Can Cats Have Peanut Butter?
Some dogs looooove peanut butter and will go crazy over even the slightest whiff of this nutty product.
But what about the feline species? Can cats have peanut butter?
Let's find out what the experts have to say on this "sticky" matter.
Cats and Peanut Butter
We know cats are primarily carnivores, and that left to their own devices in the wild, would live on small rodents and birds. These provide the feline species with everything they need to stay healthy. So where does peanut butter fall into their diet?
According to Dr. Dale Rubenstein of A Cat Clinic in Boyds, peanut butter is a plant protein source that does have all the amino acids a cat requires.
However, just because something isn't necessarily toxic to a cat, doesn't mean we should be subbing it in over quality kibble, treats or wet food.

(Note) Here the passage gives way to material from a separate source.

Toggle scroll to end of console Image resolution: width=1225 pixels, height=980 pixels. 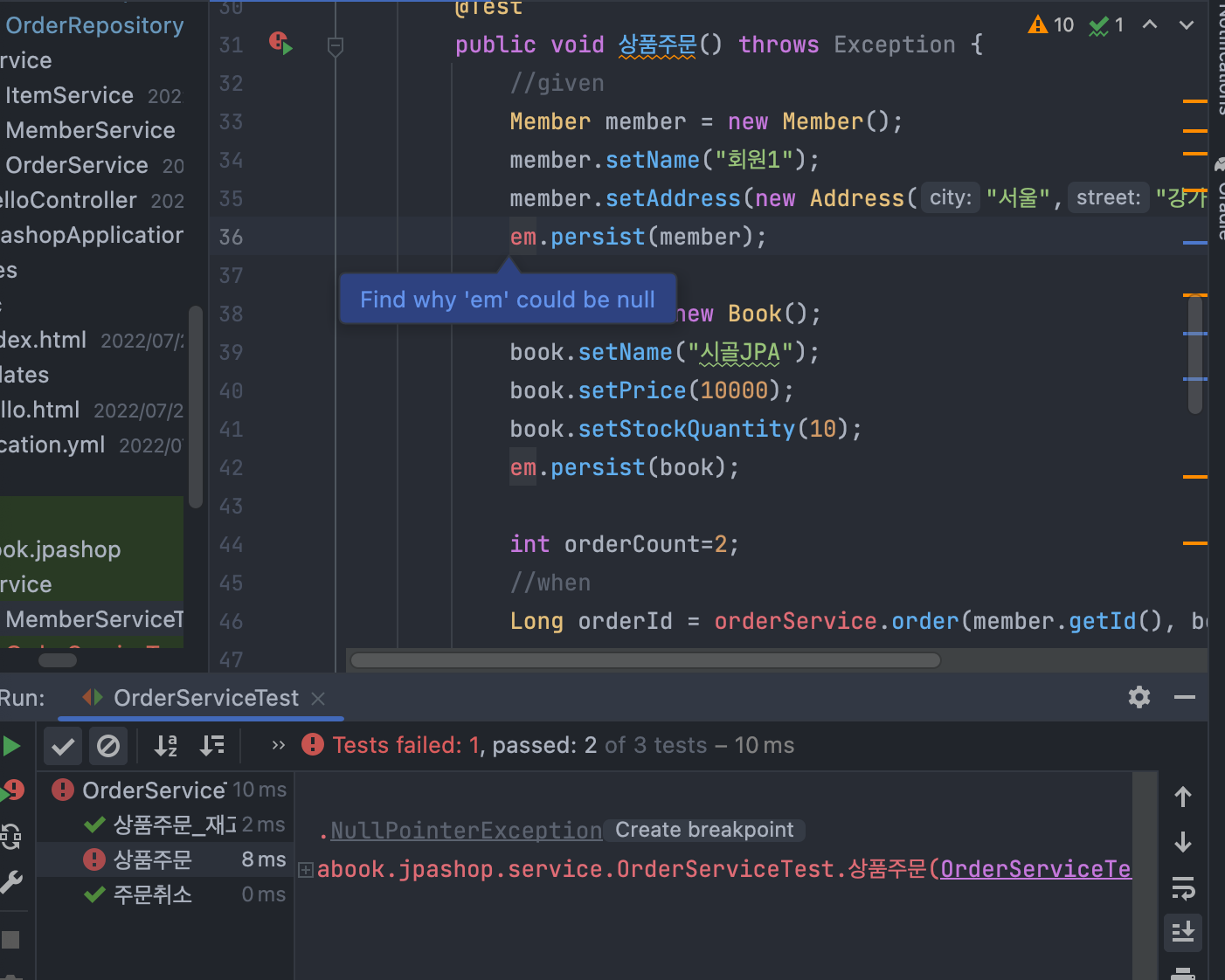[1183, 932]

Some peanut butters are loaded with sugar, salt and fat. These three ingredients fed to an already overweight or obese cat will only pack on more of those unwanted pounds. In addition, peanut butter is extremely sticky, which could pose a choking hazard in the feline species.
If you feel you have to share some of your PB with your kitty, do so in very small quantities and only on very special occasions.
Treat Tips for Cats
Just because your feline shouldn't eat a lot of peanut butter, doesn't mean she can't enjoy a treat or two. Check out these helpful treat tips for cats from Pet WebMD.
Tip #1 - Avoid the Toxic Ones
This goes without saying, but a lot of pet parents don't know that grapes, onions, raisins, alcohol, tea and salt are all dangerous to the feline's system. Before you indulge Kitty, check with your veterinarian first.
Tip #2 - Moderation Please
Just like too many treats can make us fat, the same goes for your cat. Give your pet treats as a reward after a training session, getting her nails clipped or a rousing play session (especially with laser toys). Keeping treats as a treat will make the times more special and Kitty's waistline in-check.
Tip #3 - Not Too Many People Foods
Some people foods are okay on occasion for the feline species, but once again, only in moderation. Allowing your cat to experience the taste of people food may keep him from eating his good quality, formulated-for-feline food that has all the nutrients he needs to stay healthy.
Added to this thought is also ban the begging. If you like to slip your cat a bit of food off your plate, beware as this will become a daily habit and can be quite embarrassing when Kitty jumps onto the dinner table when guests are involved.
Tip #4 - Don't Use Treats to Sub for Love
We all get busy and sometimes our feline friends may not get the love and attention they need and deserve. However, don't give them a handful of treats to make up for your lack of time. This will only make her fatter and she will still be craving your attention. Instead, run a brush through your cat's coat or dangle a toy over her head. The one-on-one time (even if it is brief) will mean more than food.
Tip #5 - Use Catnip or Cat Grass
Catnip and cat grass are both healthy and natural treats your cat will love. These greens can be grown in a sunny window or purchased. Many toys are also filled with catnip to entice your feline into play-mode.
Tip #6 - Make Your Own Treats
There are many DIY recipes you can follow that will give your cat a wholesome treat. Some of these recipes use tuna, chicken, whole eggs and other all-natural goodies. You will not only know exactly what the treats contain, but you can also avoid those recipes with ingredients your cat's tummy may be sensitive to.
Don't have time to whip up a batch of cat treats? No problem. The Wellness company has taken the work from you and have come up with cat treats that are sure to delight even the finickiest of felines.
These are prepared with a number of poultry or fish flavors along with cranberries for added antioxidants. They are also grain free, with no by-products, artificial colors or flavors added.
Conclusion to Can Cats Have Peanut Butter?
Although, peanut butter isn't toxic to cats, there's too many other good quality substitutes for delicious cat treats to take the chance on this sticky substance.